Over Auto’s objection at trial, the trial judge allowed Phillips to submit the manifests through its keeper of records who testified that the manifests were business records kept in the ordinary course of its business. Although the manifest is generated initially by Auto as the middleman hauler, it is turned over to Phillips at the time of delivery. Each involved party, the generator of waste, the hauler and the facility owner receiving the waste sign the manifest. Section 19 (method of disposal) and section 20 of the manifest (signature of receiving company) required completion by Phillips. Phillips was then bound to submit a copy to the Department of Environmental Protection, give a copy to the transporter, in this case Auto, and save and archive a copy. The appellant’s main claim relates to the admissibility of the manifests as business records.
1. Appellee’s Failure to File Brief: We first consider whether the failure of appellee to respond to appellant’s brief or appear at oral argument affects this court’s ability to review the record in full, or in the alternative, requires reversal.
*34Massachusetts District/Municipal Court Rules for Appellate Division Appeal, Rule 19(c) addresses the consequence for failure to file briefs:
If an appellant fails to file a brief within the time provided by these rules, or within the time as extended by the trial court or the Appellate Division, appellee may move for dismissal of the appeal or the Appellate Division may sua sponte dismiss the appeal. If an appellee fails to file a brief, he or she will not be heard at oral argument except by permission of the Appellate Division.

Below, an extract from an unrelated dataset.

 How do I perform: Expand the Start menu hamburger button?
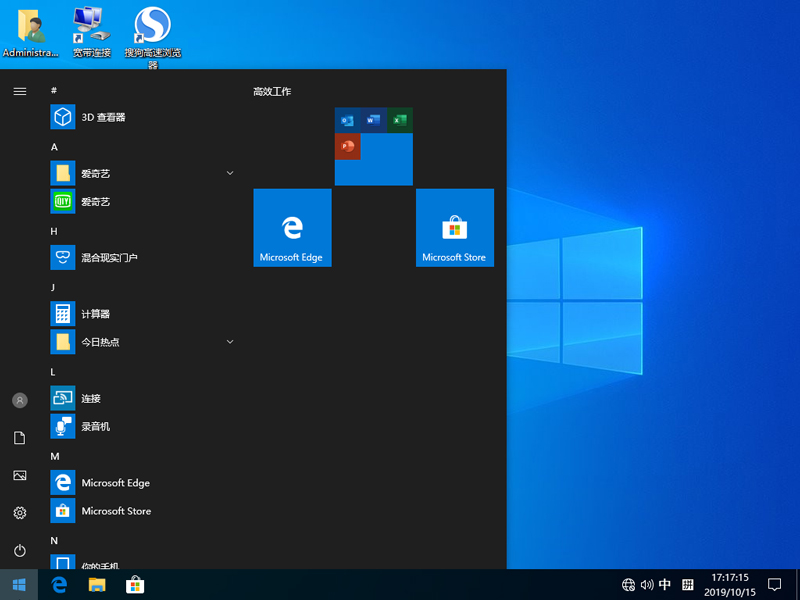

In the circumstances of this review, we conclude that Phillips’ failure to file a brief does not preclude this court from a full review of the record. The only consequence to Phillips is forfeiture of the right to be heard at oral argument.
2. Admissibility of Business Records: The admission of business entries into evidence is controlled by M.G.L.C. 233, §78. Four preliminary findings are required to be made in order to admit such records: (1) the entry was made in good faith; (2) in the regular course of business; (3) before the action was begun; and (4) it was the usual course of business to make the entry at the time of the event. The proponent of the evidence must establish that it was the business duty of the preparer of the record to make the entry in the regular course of business. Wingate v. Emery Air Freight Corp., 385 Mass. 402, 408 (1982).
The thrust of Auto’s argument on this issue is that Phillips was not the preparer of the manifest. The evidence, however, suggests the contrary. Phillips as receiver of the hazardous waste material was an active participant in the generation of a completed manifest by receiving and signing off on the delivery of materials. The manifest contained a section of the document for the designated facility or operator to certify receipt of waste material described therein. Codes for hazardous waste treatment and disposal were required by section 19 of the manifest. Signature by Phillips as receiving facility was required by section 20. Indeed the document could not have been maintained and forwarded to the regulatory authorities without Phillips’ endorsement. The trial judge correctly inferred that Phillips participated in preparing the entries in the regular course of business at the time of the business event.
Accordingly, the appeal is dismissed.